Representatives of the agency have apparently refused to say whether the organization will alter its policy.
In the past, parents have been allowed to screen if it is of benefit to the embryo, but not in cases where the purpose is to create babies specifically for the purpose of providing treatment to siblings.
But Joe Fletcher is dismissing the ethical considerations of embryo selection. Fletcher’s son is now undergoing a blood transfusion every three weeks in an effort to deal with his illness.
"We only want to give our son the best chance for a cure for a condition which could take his life," Fletcher said.
Any change in the screening rules, however, is likely to be opposed by pro-life groups who question the ethics of embryo selection.
Some readers of a BBC website expressed horror at the idea of physicians attempting to produce made-to-order babies.

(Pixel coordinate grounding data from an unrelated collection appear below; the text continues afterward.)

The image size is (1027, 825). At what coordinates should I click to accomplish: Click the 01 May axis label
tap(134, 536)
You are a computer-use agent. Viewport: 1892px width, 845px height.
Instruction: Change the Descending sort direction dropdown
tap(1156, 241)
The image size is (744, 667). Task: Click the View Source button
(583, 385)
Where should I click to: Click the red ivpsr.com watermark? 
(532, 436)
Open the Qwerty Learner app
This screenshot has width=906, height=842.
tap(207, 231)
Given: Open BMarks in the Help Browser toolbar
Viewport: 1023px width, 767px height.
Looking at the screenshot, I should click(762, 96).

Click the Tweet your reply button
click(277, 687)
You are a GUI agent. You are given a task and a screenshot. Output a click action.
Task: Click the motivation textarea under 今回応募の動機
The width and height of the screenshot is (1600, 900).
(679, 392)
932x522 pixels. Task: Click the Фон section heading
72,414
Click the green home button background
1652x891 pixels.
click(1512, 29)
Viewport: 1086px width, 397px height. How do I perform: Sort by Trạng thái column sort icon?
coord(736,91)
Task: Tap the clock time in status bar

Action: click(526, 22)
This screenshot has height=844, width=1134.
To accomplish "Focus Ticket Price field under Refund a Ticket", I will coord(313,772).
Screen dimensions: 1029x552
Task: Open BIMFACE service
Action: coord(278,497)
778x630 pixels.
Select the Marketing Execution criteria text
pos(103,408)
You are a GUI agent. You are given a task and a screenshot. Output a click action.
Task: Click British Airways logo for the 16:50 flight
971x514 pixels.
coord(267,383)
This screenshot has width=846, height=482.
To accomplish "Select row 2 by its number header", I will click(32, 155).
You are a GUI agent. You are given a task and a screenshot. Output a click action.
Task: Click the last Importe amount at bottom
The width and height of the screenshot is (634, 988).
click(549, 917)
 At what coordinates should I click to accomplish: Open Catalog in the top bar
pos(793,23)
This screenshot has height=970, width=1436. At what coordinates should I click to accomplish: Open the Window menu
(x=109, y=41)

"How do they know that an engineered baby would be perfectly healthy anyway," one reader wrote. "Why don’t they just leave genetic engineering to the realms of Mary Shelley novels?"
Others are questioning whether the Authority has the training necessary to decide whether to allow the production of designer babies. Critics note that the British fertility monitoring agency is an unelected body and that none of the committee members is qualified in medical ethics.
The issue of designer babies has been a subject of debate in Great Britain in recent years.
In 2002, Jayson and Michelle Whitaker, who were also treated by Taranissi, wanted to create an embryo match for their son Charlie, who had a blood disorder.
However, British authorities refused to screen an IVF embryo because it would not have benefited the unborn child. The Whitakers ultimately went to the U.S., which allowed the screening. The couple gave birth to a child the following year.
The Human Genetics Commission is now seeking public comment on the issue of embryo screening to create designer babies.
Meanwhile, pro-life activists have vigorously opposed the idea, noting that the destruction of "left over" embryos represents the taking of innocent human life. Pro-life groups have described plans to create designer babies as "unethical and unnecessary."
Josephine Quintavalle of the Comment on Reproductive Ethics told the British press, "We must fight very strongly to protect the rights of the child that is going to be created."
Quintavalle is campaigning for an international bank of cells from umbilical cords and placentas to provide adult stem cells. Such donations would not result in the destruction of human embryos.
Quintavalle said decisions about designer babies should be made by the public and the British Parliament — not by the HFEA.
The pro-life group Life echoed Quintavalle’s comments, telling the British press, "All screening is morally unacceptable. It is discriminating against life that is regarded as less than perfect. Children should be accepted absolutely for what they are in themselves, not for what use they can be put to."